La primera en despertar fue María; al abrir los ojos pudo darse cuenta de que tenía el cuerpo cubierto de vendajes, y sobre todo de que le dolían un  horror las muñecas y aquellos lugares de su cuerpo -casi todos- donde la había golpeado el látigo. La habitación en la que estaba parecía ser de la enfermería del campamento, y enseguida vio en otras dos literas a Yolanda y a Elena; las dos estaban, como ella, tumbadas boca arriba y cubiertas de vendajes, con un suero gota a gota -al moverse para mirarlas se dio cuenta de que ella también- y profundamente dormidas. Mientras contemplaba como dormían entró en la habitación un hombre de mediana edad, alto, fuerte y vestido como para ir a un safari; llevaba un enorme mostacho tan rubio como su pelo, y una metralleta al hombro. Al verla despierta le sonrió, y le habló en inglés.

  • Buenos días, señorita. Me llamo Cornelis Hoekstra, y estoy aquí para rescatarlas. No tema, ahora están a salvo con nosotros. Estamos esperando el helicóptero que las llevará al aeropuerto de Hargeysa, desde donde iremos hasta Johannesburgo; y de allí un avión medicalizado las llevará a España. Es cosa de diez o quince minutos…

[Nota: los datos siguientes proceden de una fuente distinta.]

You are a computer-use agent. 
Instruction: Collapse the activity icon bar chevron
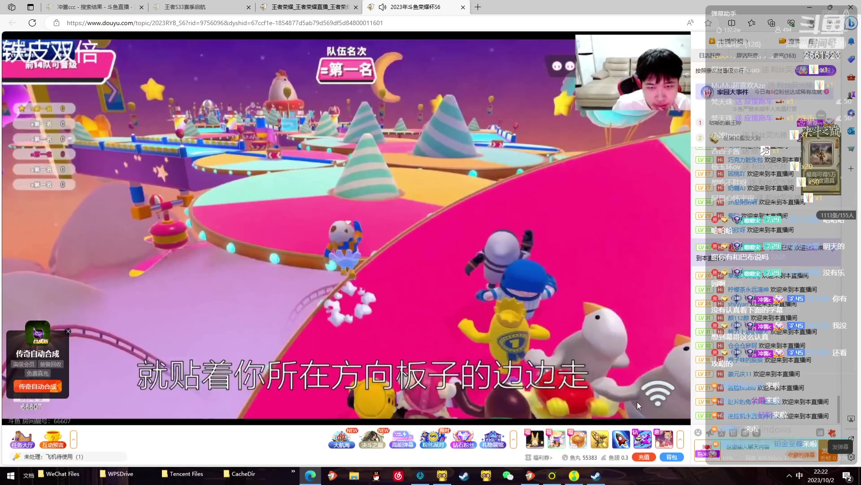(513, 439)
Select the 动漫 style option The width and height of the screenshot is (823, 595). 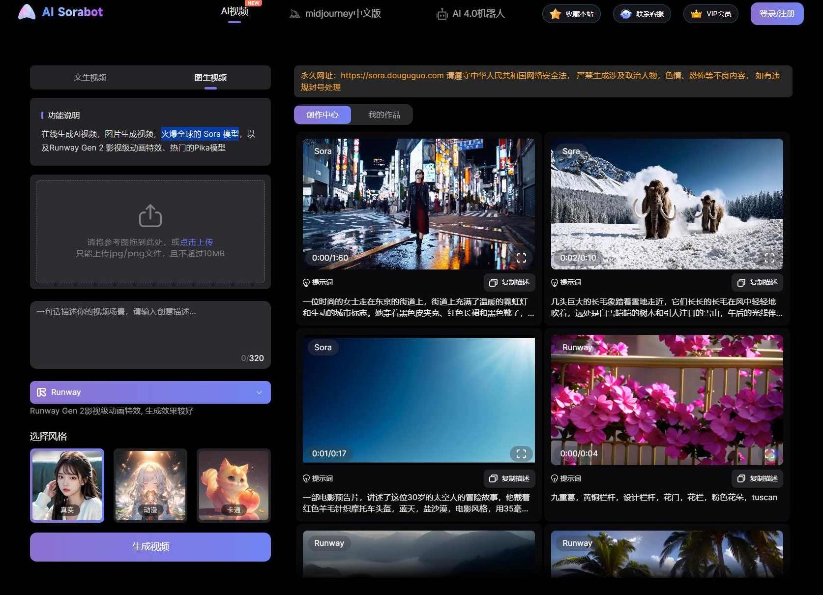coord(150,486)
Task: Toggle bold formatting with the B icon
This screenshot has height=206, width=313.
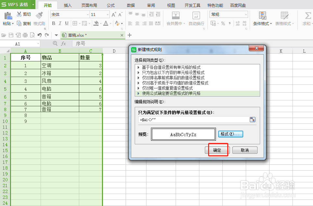Action: click(54, 23)
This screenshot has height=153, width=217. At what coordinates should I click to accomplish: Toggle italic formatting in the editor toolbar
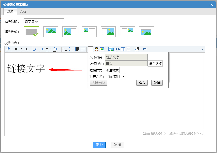pyautogui.click(x=21, y=49)
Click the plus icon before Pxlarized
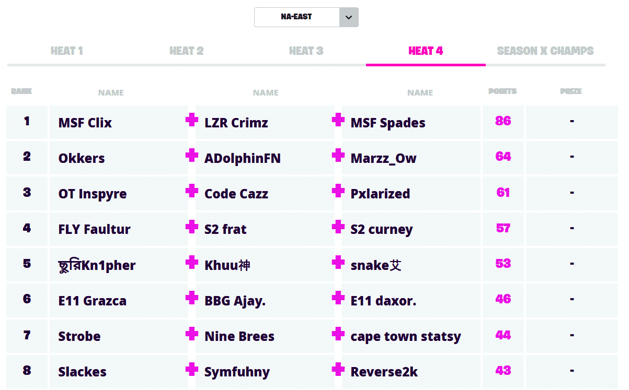This screenshot has height=390, width=629. [338, 191]
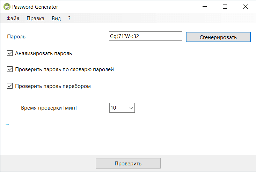Click the Password Generator app icon
This screenshot has width=256, height=172.
point(6,7)
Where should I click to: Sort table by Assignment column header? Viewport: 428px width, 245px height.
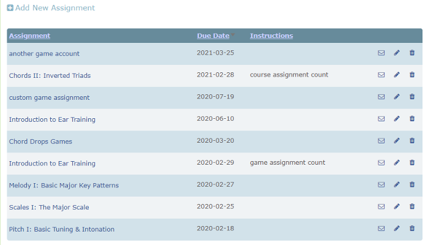pos(29,36)
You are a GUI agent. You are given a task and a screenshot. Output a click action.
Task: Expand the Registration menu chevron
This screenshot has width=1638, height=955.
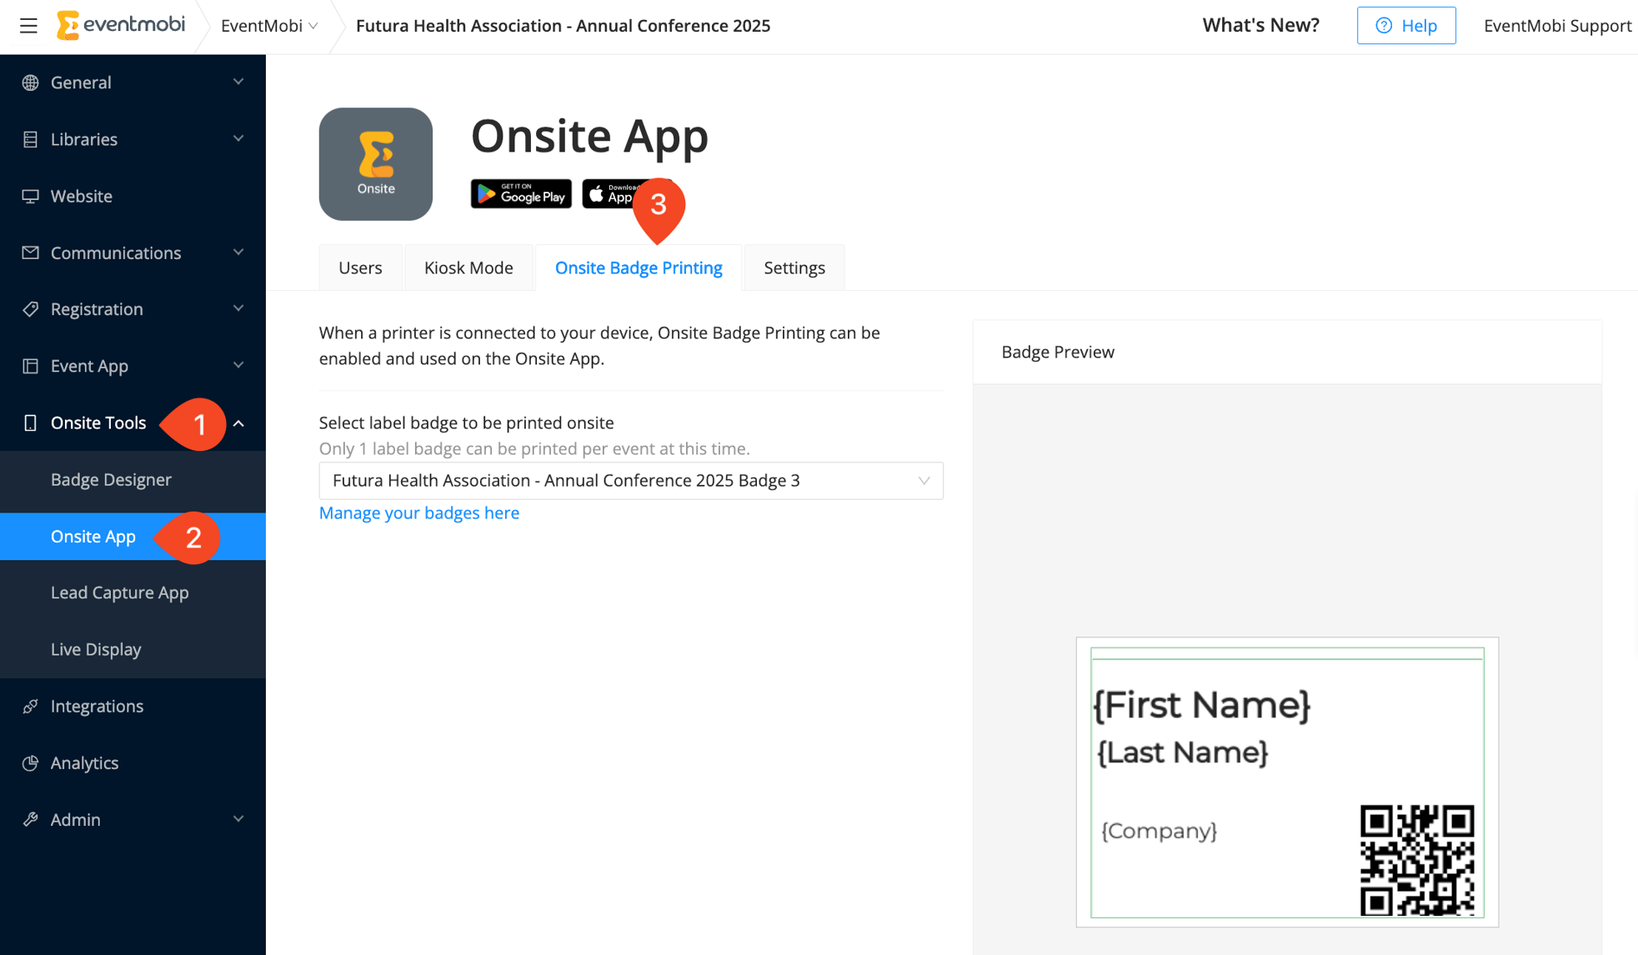(x=238, y=309)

María trató de hablar, tanto para darle las gracias como para preguntar por las demás mujeres del campamento; pero aquel hombre se llevó un dedo a los labios, haciéndole gestos de que callara y descansara, y además comprobó que casi no le salía la voz. Por lo que se quedó quieta y callada, y así seguía cuando seis de aquellos hombres, llevando entre cada dos una camilla ligera, vinieron a buscarlas; con ellas las transportaron hasta el helicóptero, sin que sus compañeras recobrasen el conocimiento ni siquiera una vez que el ruido del rotor de aquel aparato lo invadió todo. Pero María sí que se mantuvo despierta durante el traslado y el despegue; y eso le permitió ver algo que la sorprendió: aquellos mercenarios estaban cargando a todas las mujeres de la empalizada en unos camiones de aspecto militar. Lo que, dicho así, parecía muy lógico, pero ya no lo era tanto como las subían en ellos: completamente desnudas, y sin haberles quitado antes sus cadenas.